Well, fear not, because if you’ve ever asked that question, I’m here to help. Holding your hand through this fact-finding quest for knowledge.

Kicking things off then and I suppose it’s important to look at the ‘WHY’ of these silver things first because it nicely sets up all the rest of the story. It all revolves around the area in which these sculptures are now placed – Beswick.

It’s safe to say that Beswick as an area has had a rather difficult time over the last 100 years. Initially set up and developed in the first half of the 20th century as a residential area for the mass throngs of workers employed in the city’s factories, Beswick quickly became densely populated, packed with lines and lines of Edwardian era terraces and with very little open space. Essentially, slums.
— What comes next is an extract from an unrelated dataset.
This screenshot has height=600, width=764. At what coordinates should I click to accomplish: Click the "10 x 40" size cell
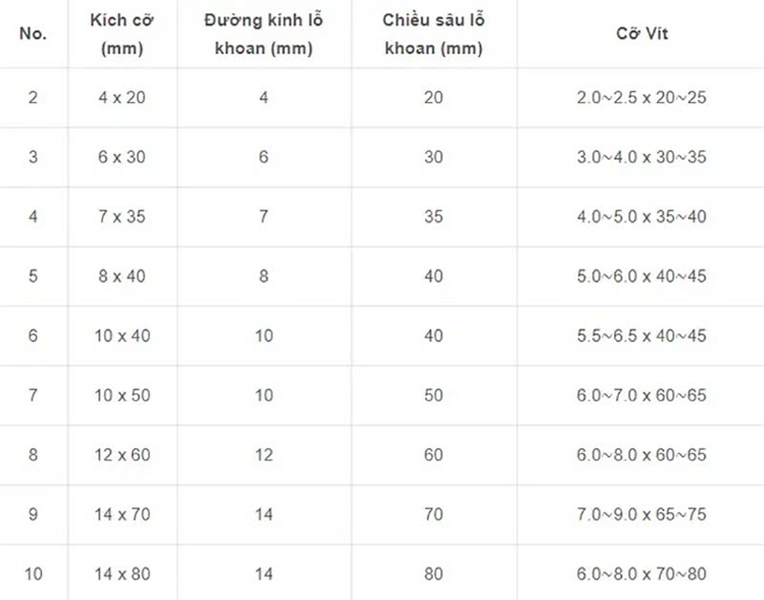point(122,336)
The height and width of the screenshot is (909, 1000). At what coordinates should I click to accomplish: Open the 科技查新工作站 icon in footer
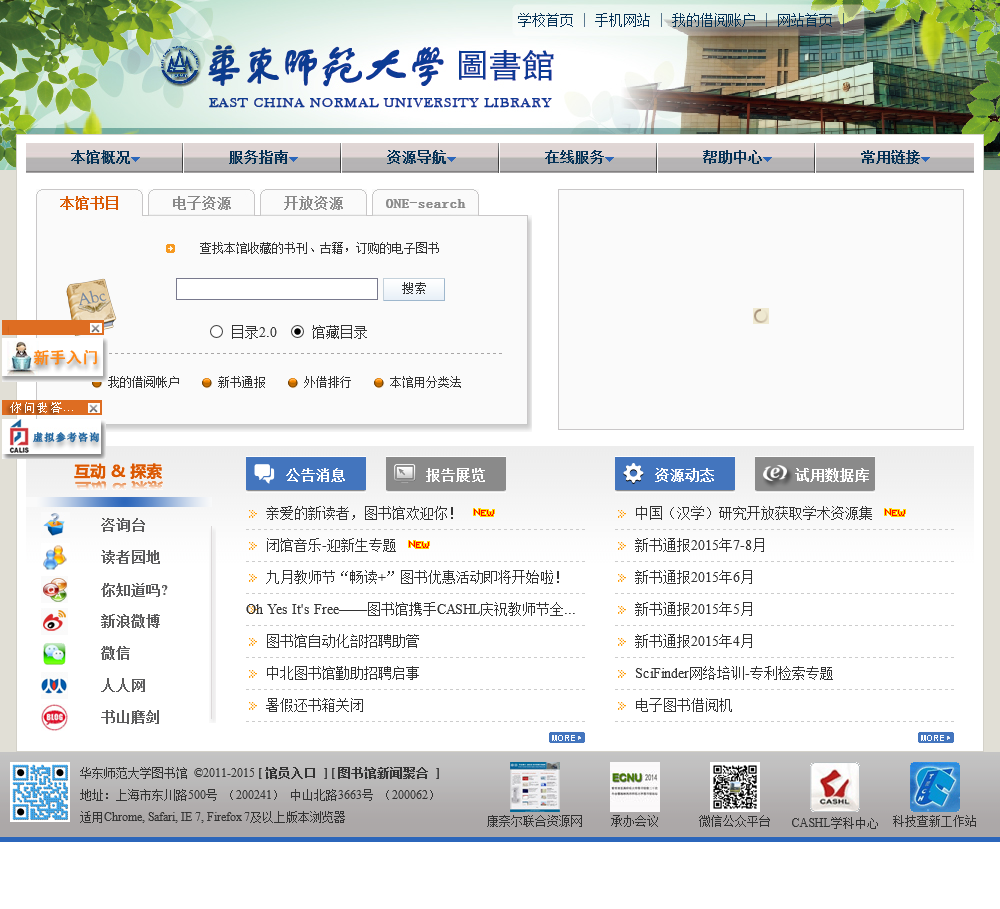click(934, 788)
Post-war, and much like vast swathes of England, these slums, the ones which managed not to be blown to smithereens by Hitler, were bulldozed to the ground by local councils, who thought they could see the future – a future which went up, up, up.
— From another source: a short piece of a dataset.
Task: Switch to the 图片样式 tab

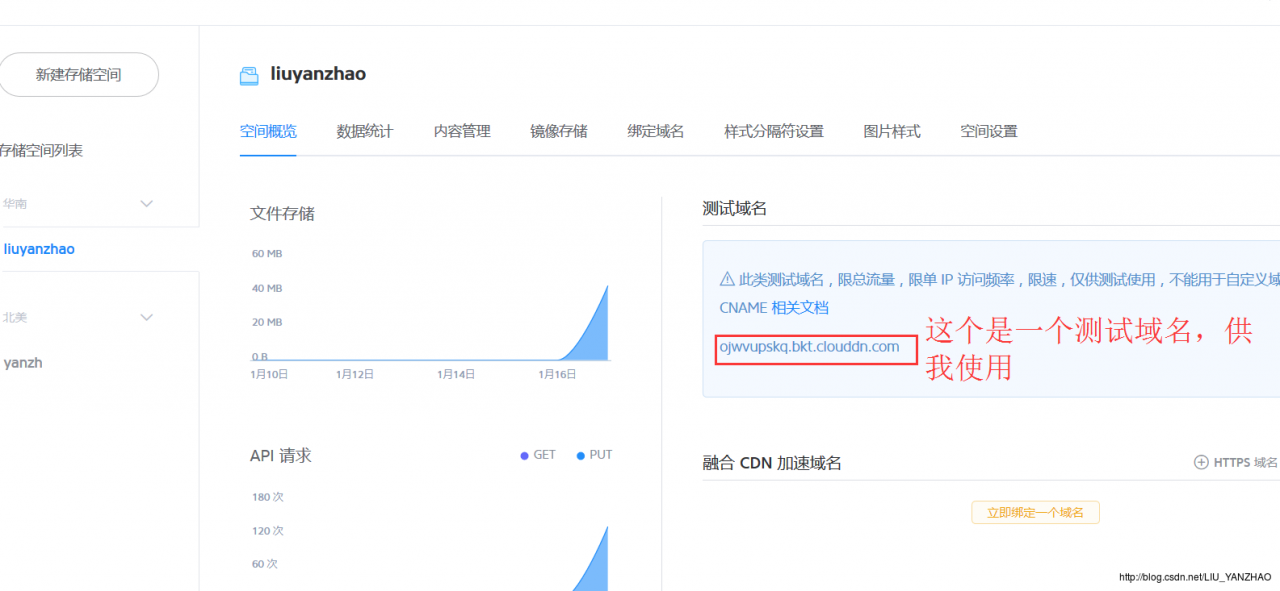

Yep, everything was pretty much bulldozed to make way for a series of monolithic concrete multi-storey tower blocks, and, much like the famed Hulme Crescents, Beswick’s own housing project was a right mess from the start.

The Wellington Street area was levelled, taking with it 1,200 homes, more than 100 shops, 10 pubs and a couple of dens where the local stray dogs would go to pee, poo and sniff each other’s private parts. The new estate promised over 1,000 new homes in the form of 24 multi-storey blocks of different lengths and heights, all laid out at right angles to form squares and spurs.

Finished in an attractive “shit” brown, the new estate quickly became known as ‘Fort Beswick‘ and as soon as it started raining, damp set in, taking root in the poorly constructed housing and making them nigh on unliveable. Budget cuts meant that maintenance was non-existent and by 1982, just ten years after they were completed – demolition began.

Even today, 40 years later, the regeneration of Beswick is still an on-going project, after years of seemingly being forgotten and left to rot. As Manchester City moved in though, so have developers, but there’s still an awful lot to do in the area. And so it’s here that we get to these sculptures – which were installed as the centrepiece to the Beswick community hub regeneration project back in 2014.

Named ‘Dad’s Halo Effect’, they were created by renowned contemporary artist, Ryan Gander, a man who was born in Chester but attended Manchester Metropolitan University in the 90s, so probably had a very good idea of what Beswick was like back in those days.

“Dad’s Halo Effect” is composed of three, 3 metre highly polished stainless steel sculptures that represent chess pieces in a checkmate position. Yet, due to each being made of the same material, it is impossible to know which piece is on which side – harking to the adage that it’s not the winning that’s important, but the taking part. A theme that I presume people like to link to the sport and leisure reputation of East Manchester – what with City moving there in 2003 – and, at the time, not being very good.

The design is also based on part of the steering mechanism of a commercial Bedford truck, namely because Ryan’s dad used to work for General Motors, as well as linking to “the heavy industry past of the area.

The art was part of the joint regeneration project between Manchester City Council and Man City Football Club, hoping to encourage local people to engage with the public artwork sitting at the heart of their community – and “take an ownership of the globally significant piece of sculpture that will link both the industrial heritage of East Manchester to the celebrated sport and leisure present and future.”

Ryan’s reputation as a world-renowned hoped to bring a bit of prestige to Beswick, being only the third piece of public art by the artist following hugely successful works in Central Park, New York, and a public sculpture in London’s Square Mile.

Dad’s Halo Effect still sits on the pavement outside Connell Sixth Form College and the East Manchester Leisure Centre, and although regeneration in the area is still on-going, there’s no denying that they’re a valuable and interesting addition to the area. If they’re still there in two years, they will have outlasted most parts of ‘Fort Beswick’ – and at the very least act as a reminder so that it doesn’t happen again.